A solar cell is an electronic device that produces electricity when light falls on it. The light is absorbed and the cell produces dc voltage and current. The device has a positive and a negative contact between which the voltage is generated and through which the current can flow. Solar cells have no moving parts. Effectively they take light energy and convert it into electrical energy in an electrical circuit in physical process known as the photovoltaic effect.
The discovery of the photovoltaic effect is credited to the French physicist, Edmond Becquerel in 1839. He found that by concentrating the sun's light on one side of a battery the output current of the battery could be increased. This revolutionary discovery triggered the idea that one could produce energy from light by an artificial process. In 1883 an American inventor produced a solar cell from a material called selenium, but it was very inefficient. Selenium became used in light-exposure meters for cameras, but not for power production.
The efficiency of a solar cell is a measure of the proportion of the light hitting it that is actually converted into electricity. If the cell were 100% efficient then it would turn all the incident light into energy, but sadly this is impossible. Practical solar cells made from silicon wafers can have an efficiency of 16% or so.

Work request: Please reproduce the stretch of the solar cell text above from "The discovery of" through "of 16% or so.", word for word.

Information provided:

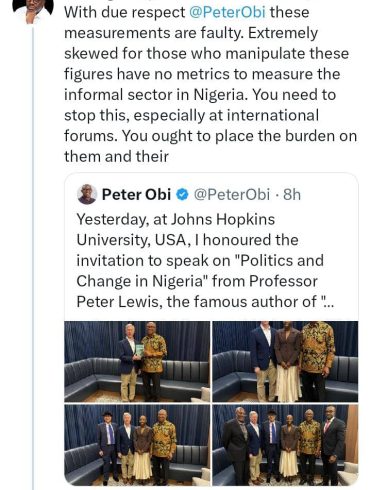Open the bottom-right six-person group photo
370x490 pixels.
pos(285,445)
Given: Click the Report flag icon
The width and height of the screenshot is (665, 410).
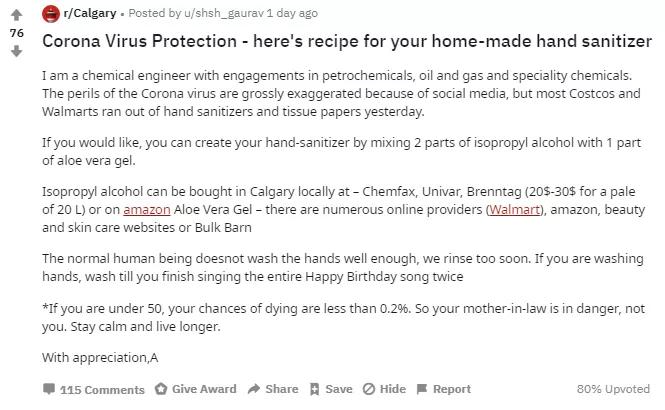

Written solution:
The discovery of the photovoltaic effect is credited to the French physicist, Edmond Becquerel in 1839. He found that by concentrating the sun's light on one side of a battery the output current of the battery could be increased. This revolutionary discovery triggered the idea that one could produce energy from light by an artificial process. In 1883 an American inventor produced a solar cell from a material called selenium, but it was very inefficient. Selenium became used in light-exposure meters for cameras, but not for power production.
The efficiency of a solar cell is a measure of the proportion of the light hitting it that is actually converted into electricity. If the cell were 100% efficient then it would turn all the incident light into energy, but sadly this is impossible. Practical solar cells made from silicon wafers can have an efficiency of 16% or so.